Since the records include pictures, leave those out while you reproduce exactly and only the lines from the one containing "You are a computer-use agent. Image" through the one containing "Task: Select the", inclusive.

(Screenshot grounding data)

--- --- ---

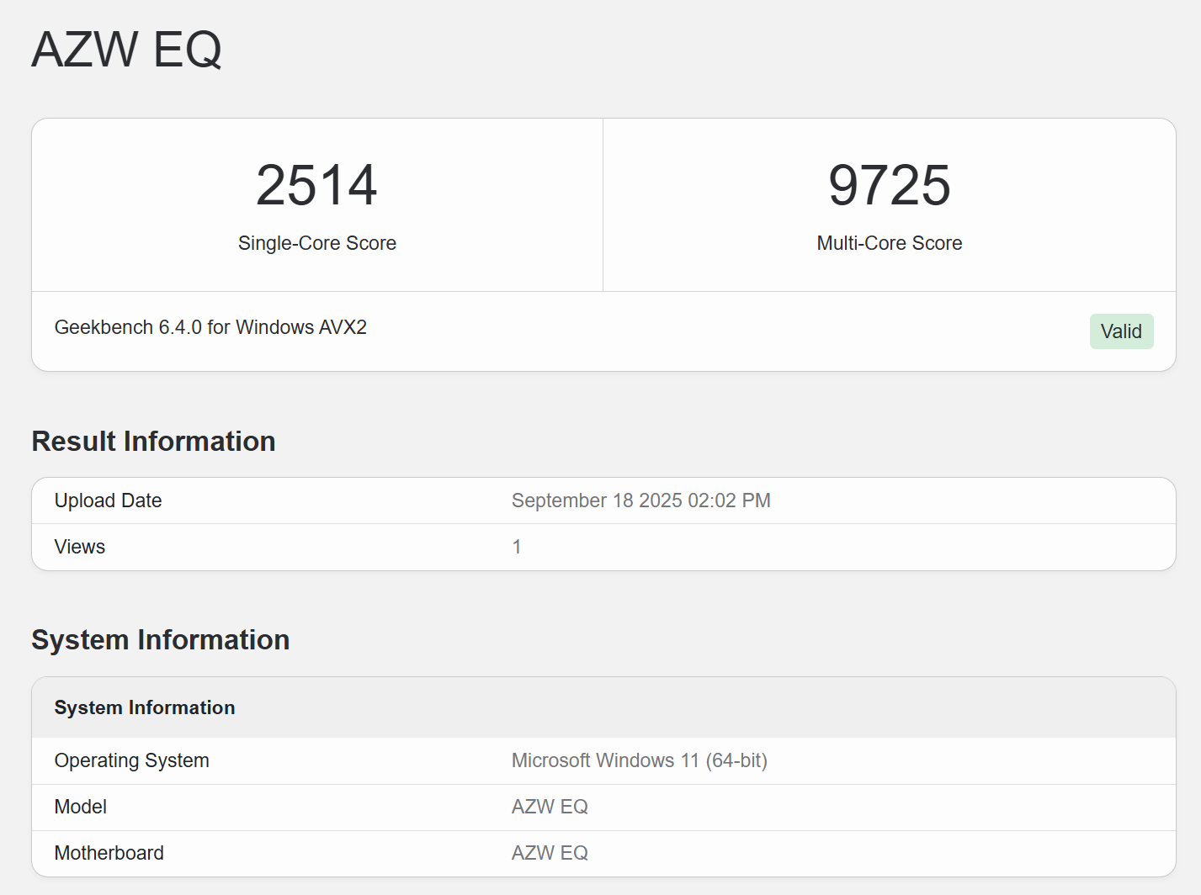Click the September 18 2025 upload date value
1201x895 pixels.
[x=640, y=500]
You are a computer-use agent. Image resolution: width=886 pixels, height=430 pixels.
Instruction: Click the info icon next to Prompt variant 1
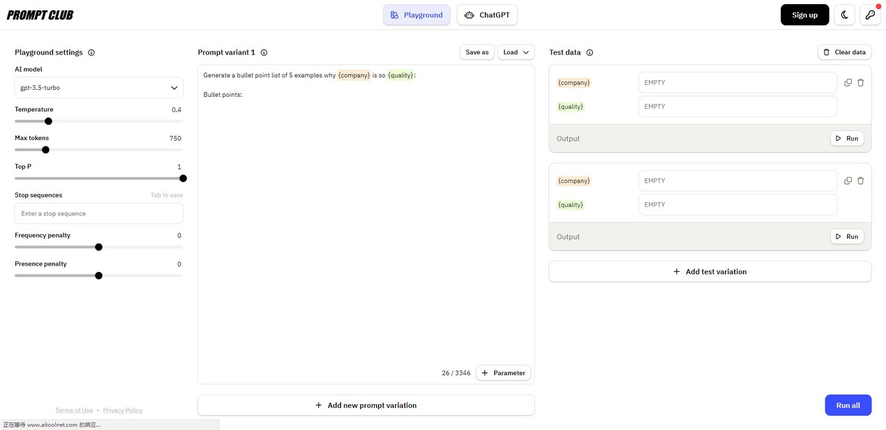[x=264, y=52]
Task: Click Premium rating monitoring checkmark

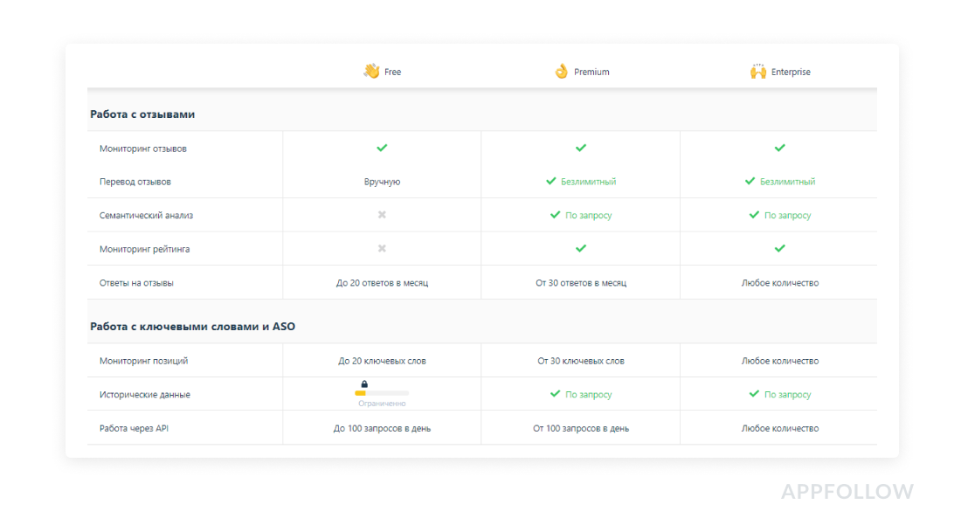Action: point(581,248)
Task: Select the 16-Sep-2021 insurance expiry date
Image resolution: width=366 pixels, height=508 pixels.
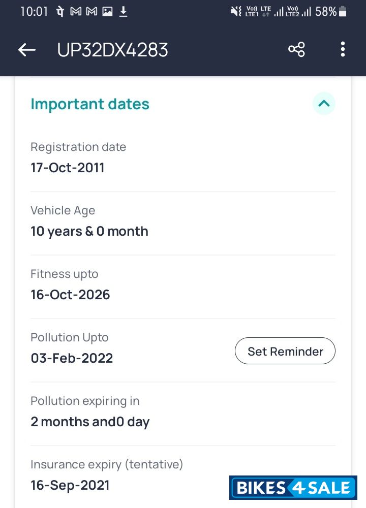Action: click(70, 485)
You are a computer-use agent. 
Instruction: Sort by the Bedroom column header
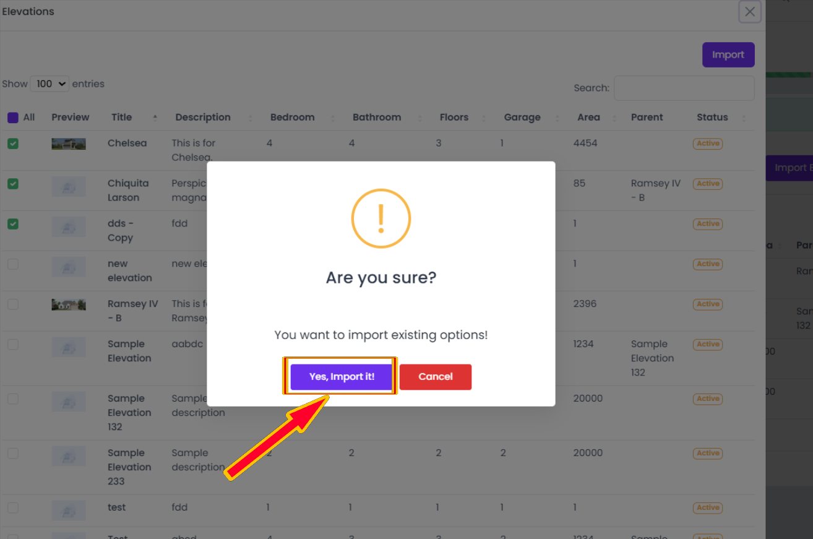[292, 117]
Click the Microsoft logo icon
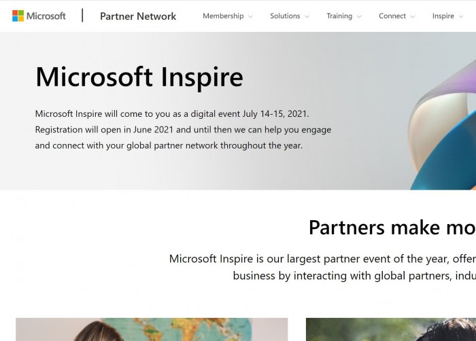The width and height of the screenshot is (476, 341). coord(18,16)
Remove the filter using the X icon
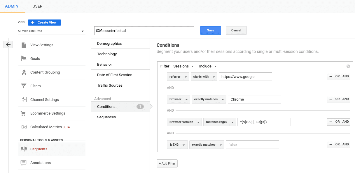This screenshot has width=355, height=173. (348, 66)
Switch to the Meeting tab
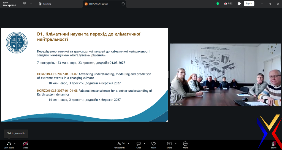282x150 pixels. click(x=45, y=4)
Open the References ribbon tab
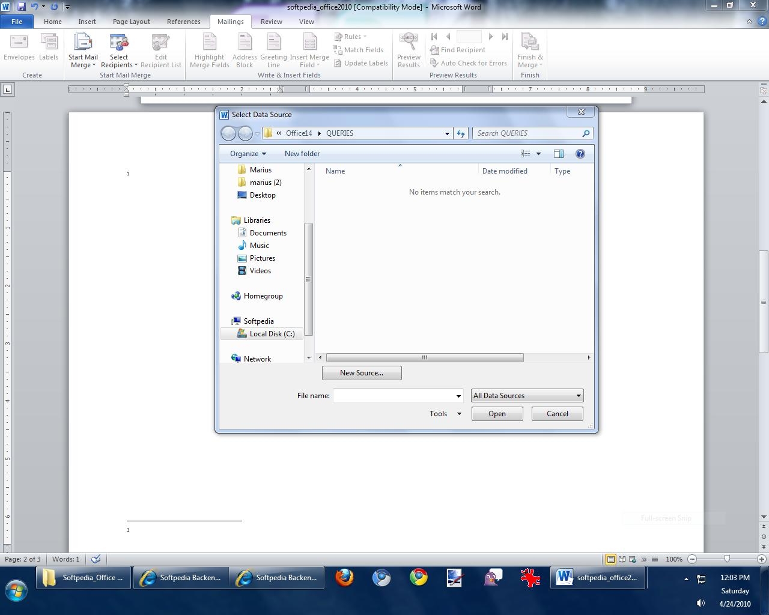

--- --- ---

_FINAL ANSWER_.
You are a computer-use agent. Image resolution: width=886 pixels, height=430 pixels.
Instruction: Click the info icon next to Prompt variant 1
[x=264, y=52]
Task: Click Premium rating monitoring checkmark

Action: point(581,248)
Task: Select the 16-Sep-2021 insurance expiry date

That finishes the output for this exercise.